History of Salt
By zenyangxuangou.com on 2009-11-02 16:48
Salt has been with us for thousands of years. The Egyptians used salt to preserve mummies 3,500 years ago, and the Chinese were using salt some 5,000 years ago for medicinal purposes. Salt was used in pottery making, preserving meat and fish, dying cloth, and cleaning a variety of objects. Our grandparents knew that their livestock needed salt and provided large blocks of salt, called salt licks, for their cattle. Today, it has 14,000 known uses, including seasoning our food.

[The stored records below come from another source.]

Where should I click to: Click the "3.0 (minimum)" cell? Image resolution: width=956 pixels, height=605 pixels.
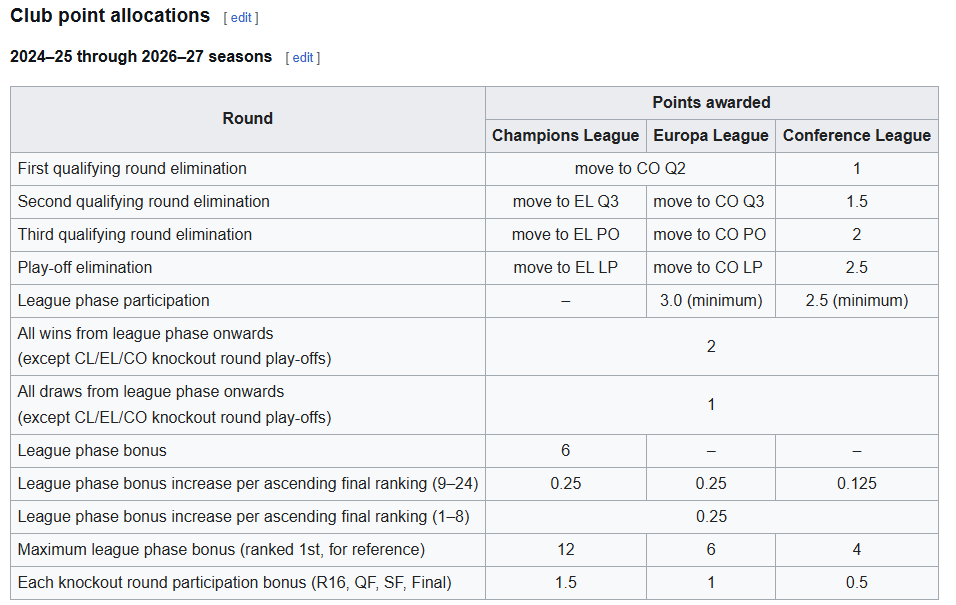(710, 300)
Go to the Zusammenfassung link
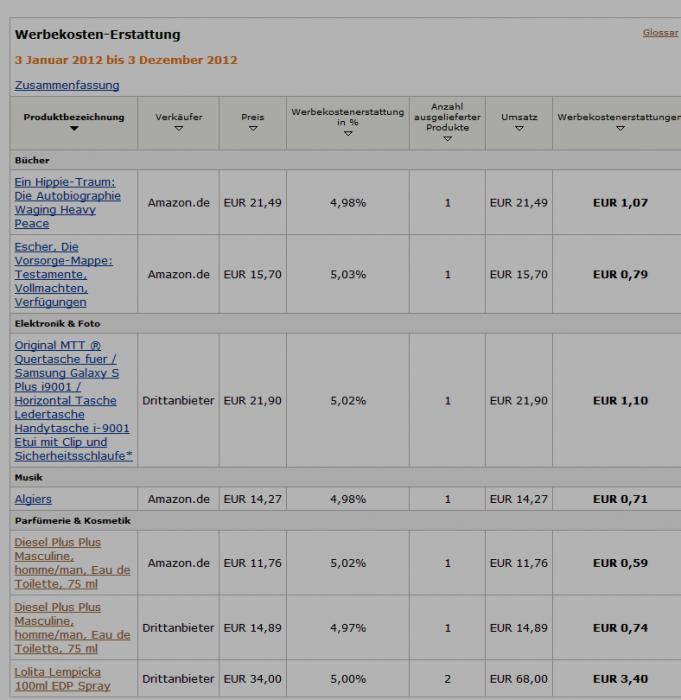Viewport: 681px width, 700px height. [x=67, y=85]
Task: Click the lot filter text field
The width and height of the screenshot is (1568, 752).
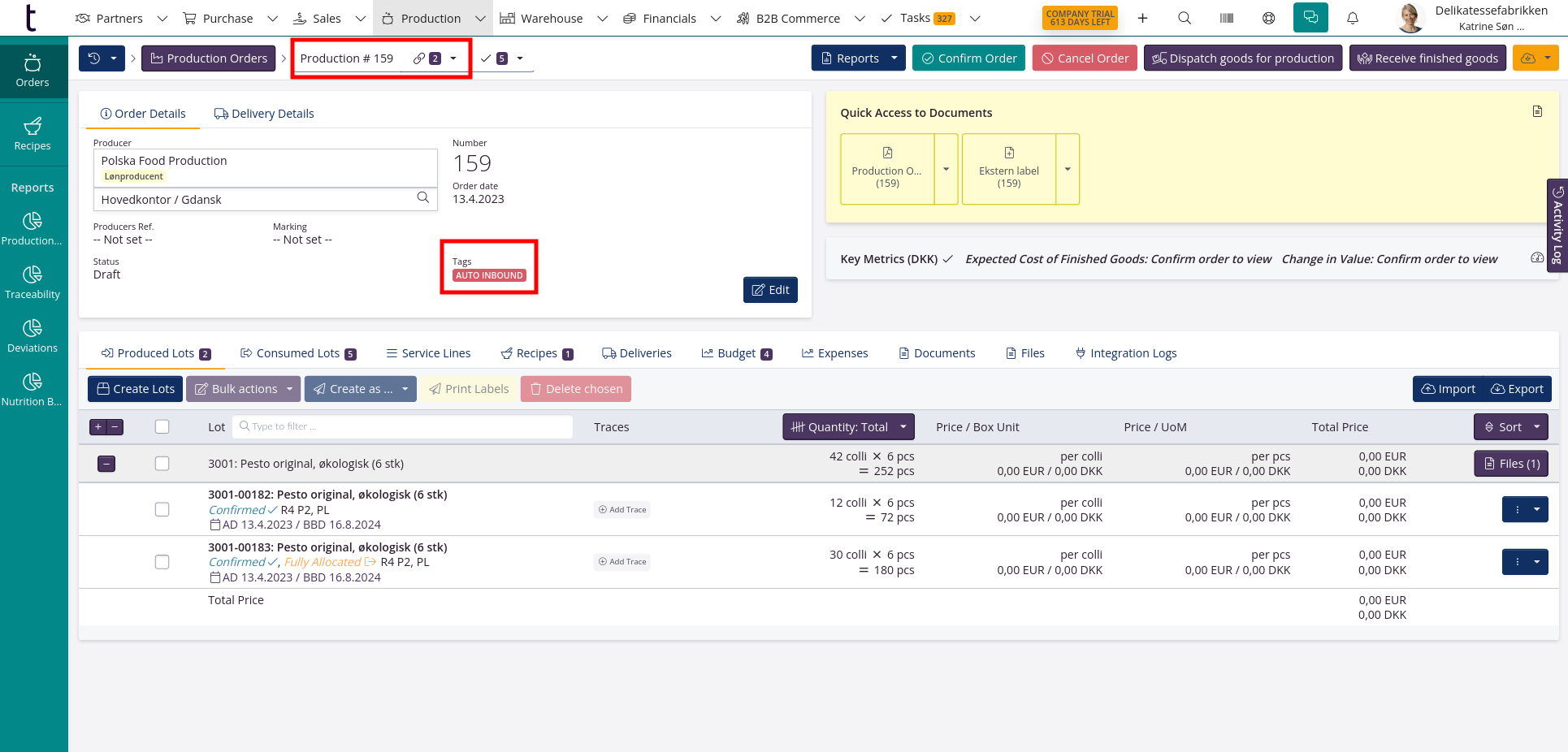Action: click(x=406, y=427)
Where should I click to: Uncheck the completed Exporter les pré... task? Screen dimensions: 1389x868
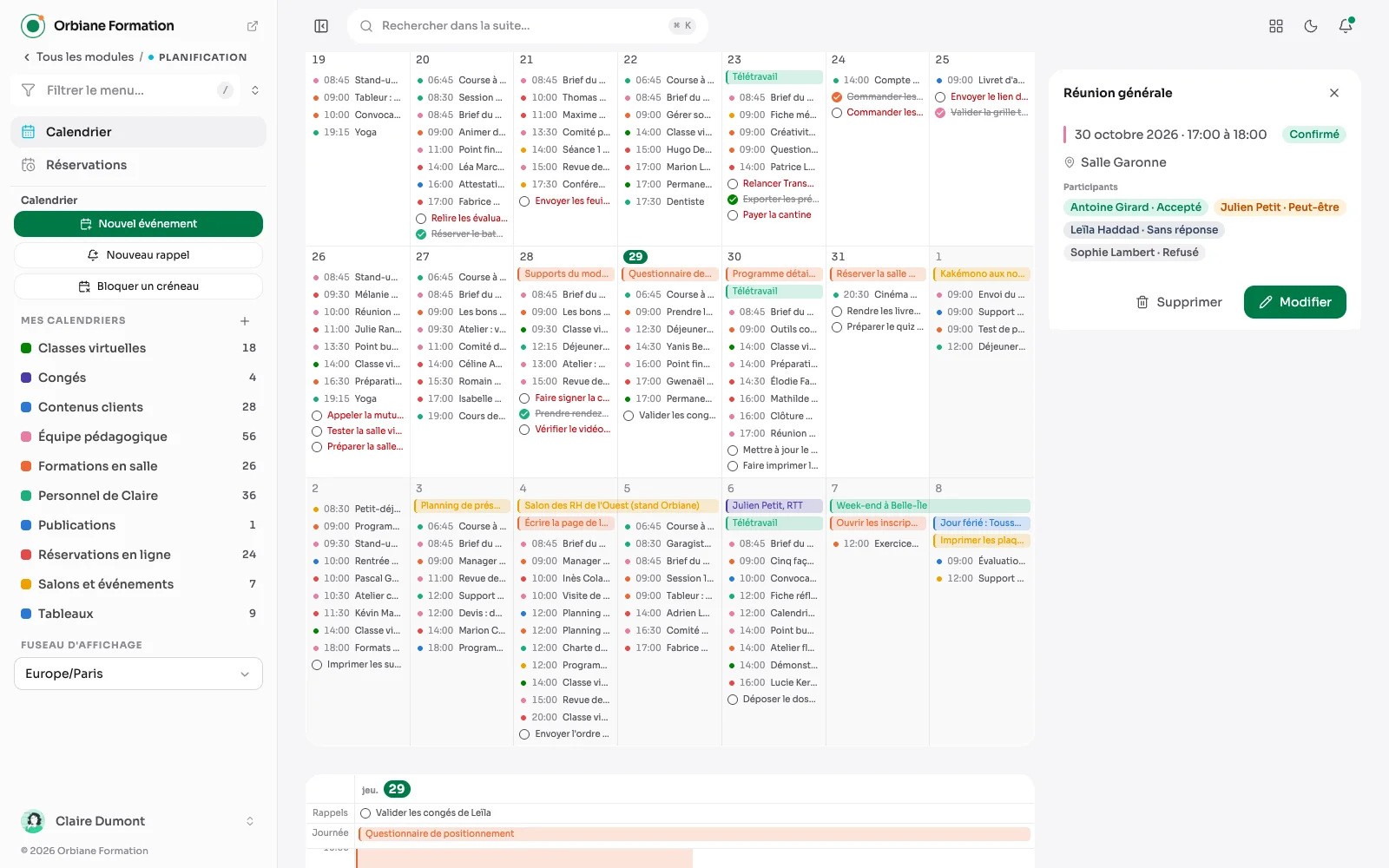click(733, 200)
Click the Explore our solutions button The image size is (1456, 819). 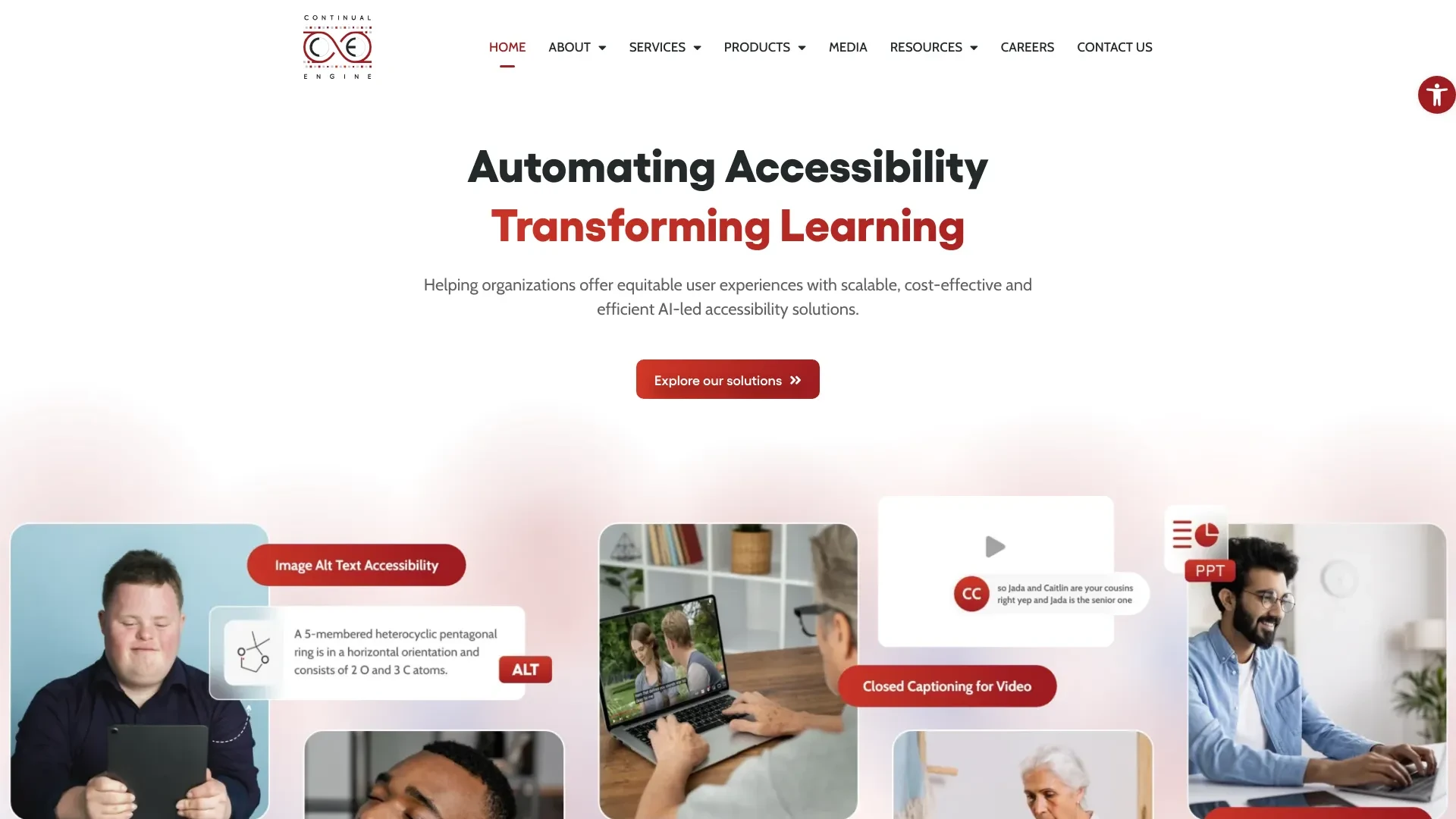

In various times in ancient history, salt has been used for currency. In ancient Greece, slaves were bought with salt. Therefore, if someone acquired a lazy slave, it was said that the slave “wasn’t worth his salt.”
Salt also has been the cause of social unrest and even warfare. In England, British monarchs gained revenue for their treasuries through taxes on salt. These were often steep for a commodity that was so essential that made a loyal subject turn smuggler, bringing in shipments of plain salt. Even Thomas Paine, the Revolutionary War journalist and political activist, wrote of the high British salt tax shortly after the Revolutionary War.
In many cultures, even today, it is polite to offer guests bread and salt. Giving the bride and groom salt on their wedding day is considered good luck.